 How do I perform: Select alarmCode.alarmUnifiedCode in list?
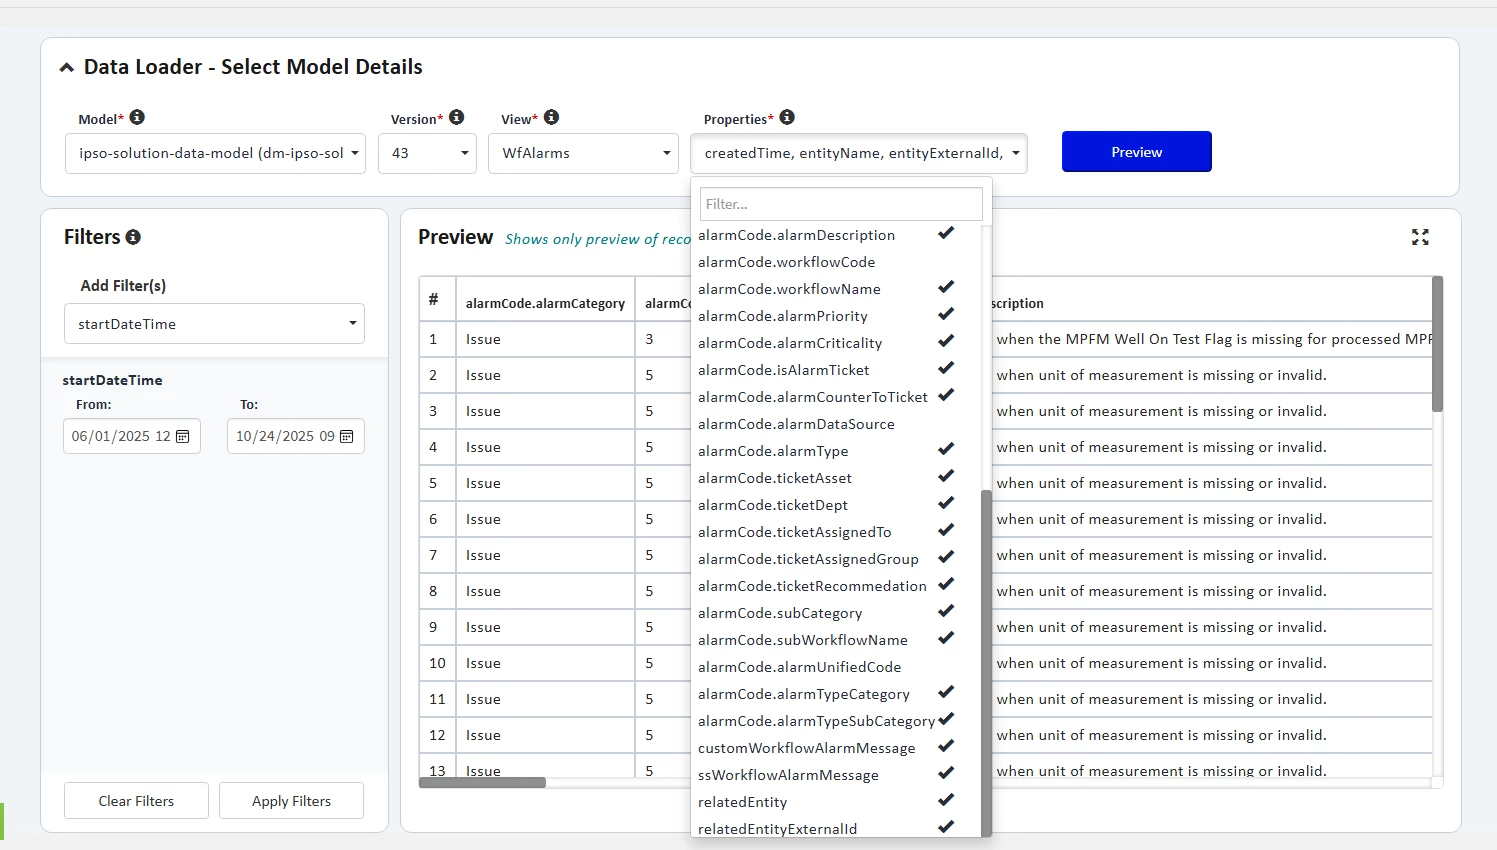(x=799, y=667)
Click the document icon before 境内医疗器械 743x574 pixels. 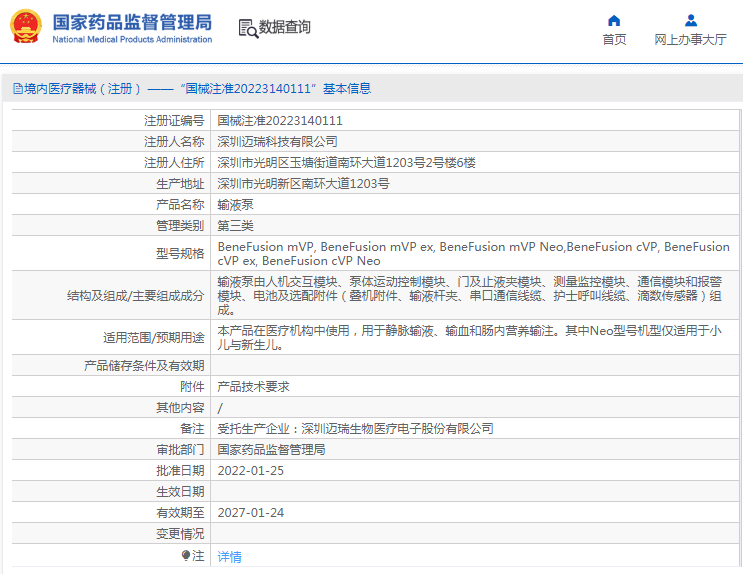click(x=17, y=89)

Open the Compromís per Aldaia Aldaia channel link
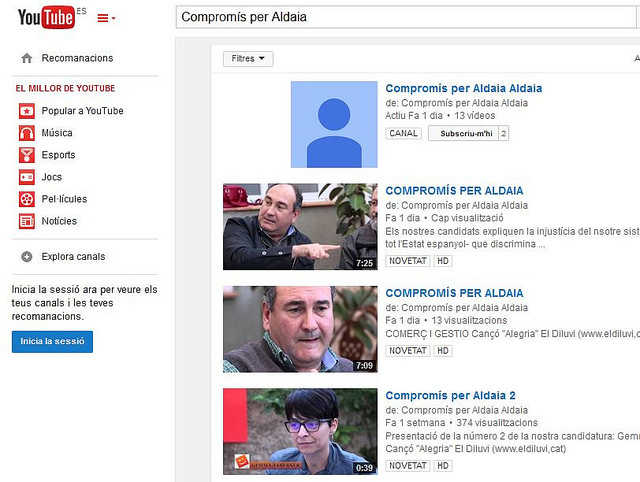coord(463,88)
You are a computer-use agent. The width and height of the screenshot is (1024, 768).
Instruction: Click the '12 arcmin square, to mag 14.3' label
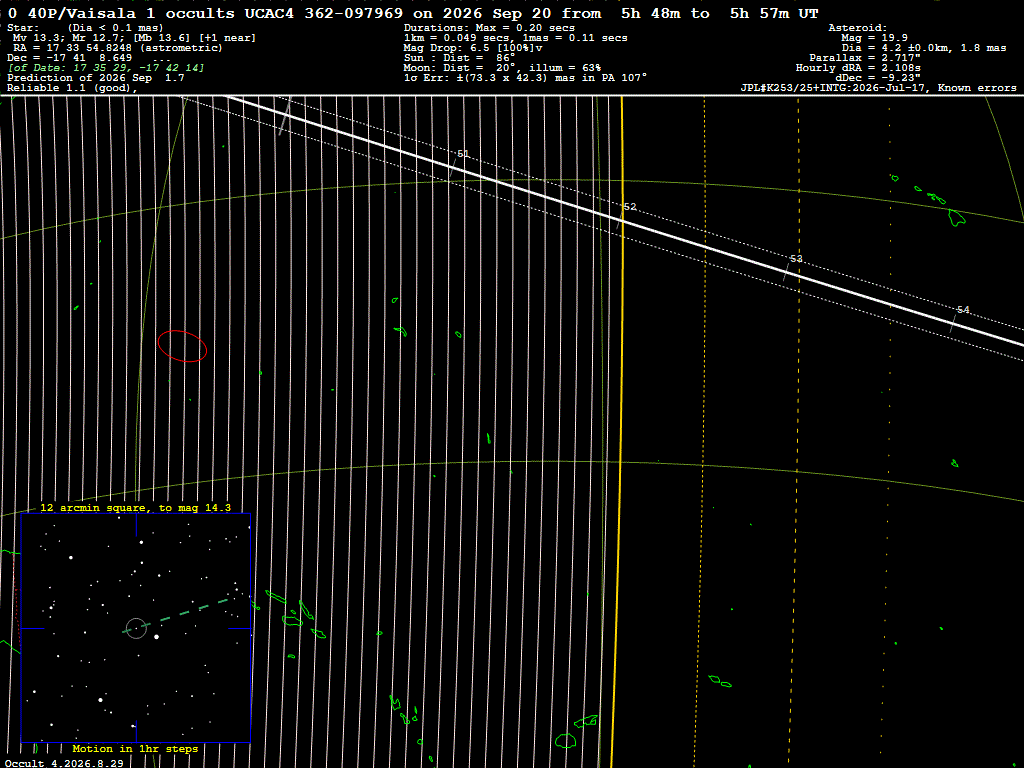pyautogui.click(x=135, y=507)
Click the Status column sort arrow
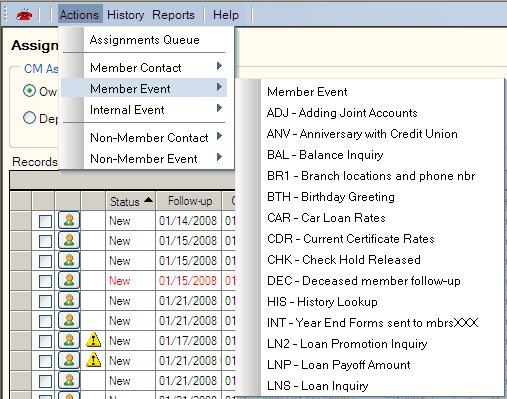507x399 pixels. click(x=148, y=200)
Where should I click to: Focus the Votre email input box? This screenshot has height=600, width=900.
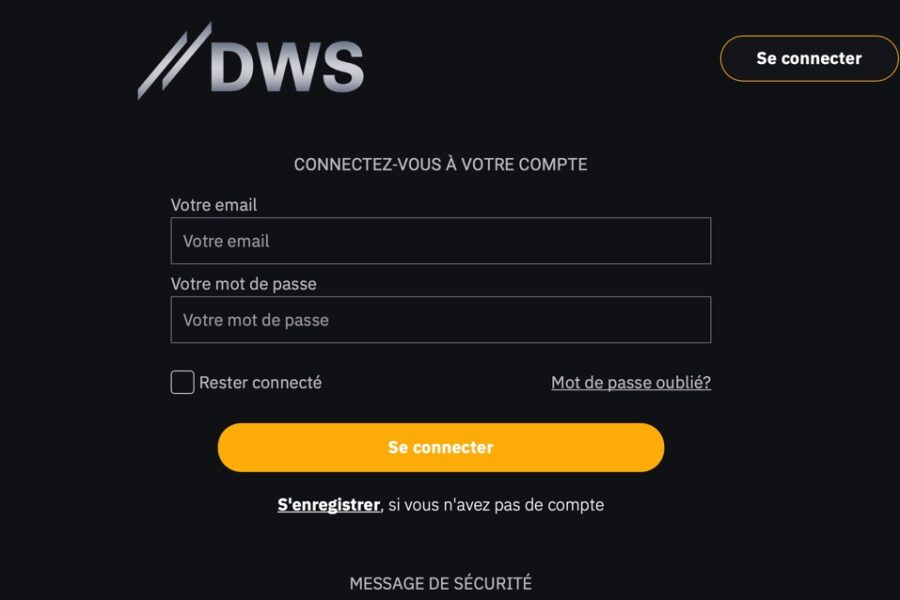pos(441,241)
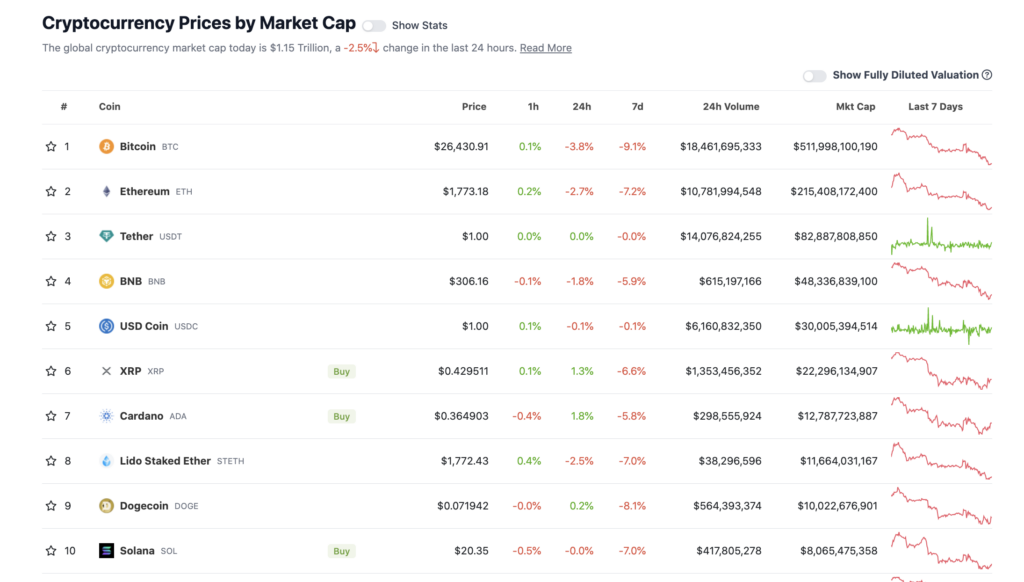
Task: Click the Cardano logo icon
Action: [x=106, y=416]
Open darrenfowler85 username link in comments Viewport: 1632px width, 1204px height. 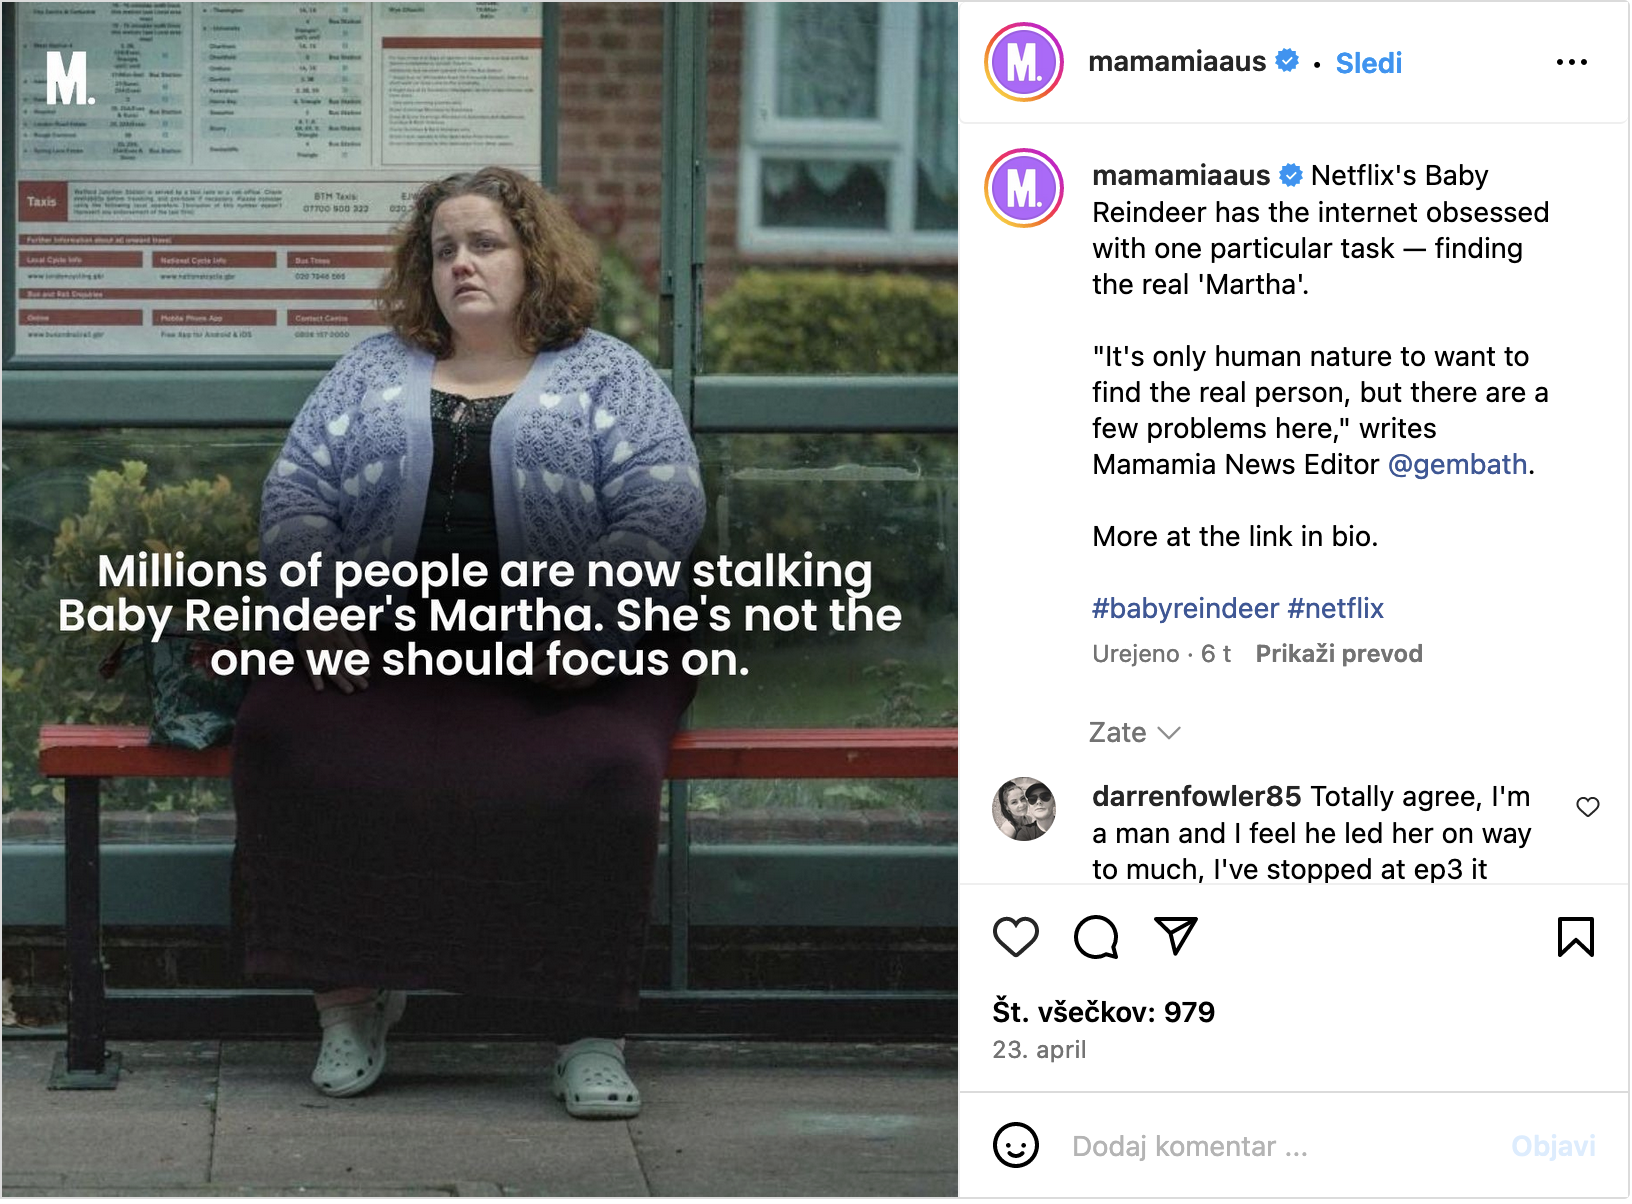(1196, 796)
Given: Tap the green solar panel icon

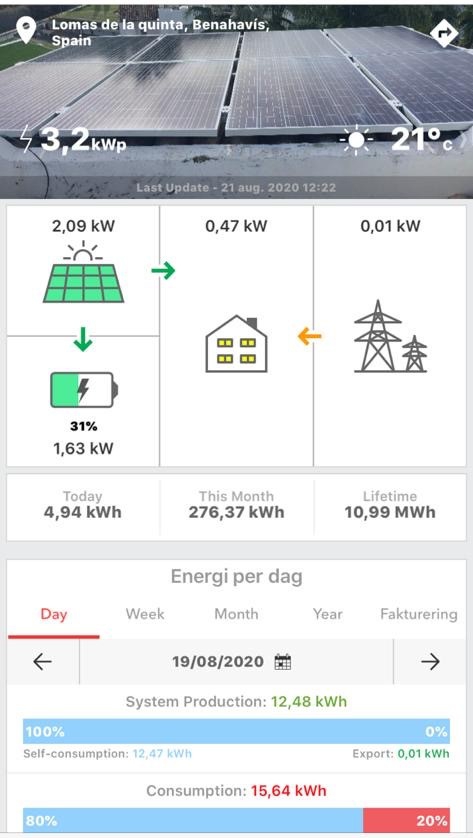Looking at the screenshot, I should (x=83, y=273).
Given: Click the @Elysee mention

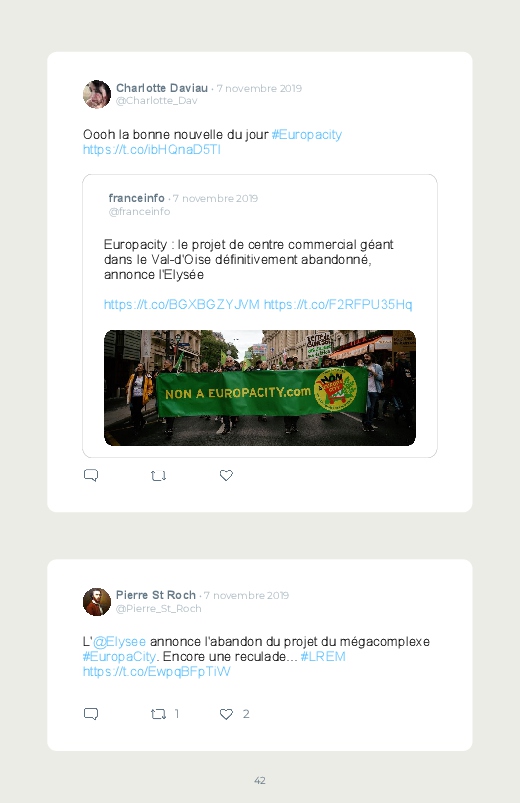Looking at the screenshot, I should pyautogui.click(x=119, y=642).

◇ ◇ ◇ ◇ ◇

§ ACTION ITEM:
From the line with "Given: Tap the green solar panel icon" down to the final line of the entries above, repeat each line exactly; omit the pictures.

§ RESPONSE FOR THIS EXERCISE:
Given: Tap the green solar panel icon

Looking at the screenshot, I should (x=83, y=273).
Given: Click the @Elysee mention

Looking at the screenshot, I should pyautogui.click(x=119, y=642).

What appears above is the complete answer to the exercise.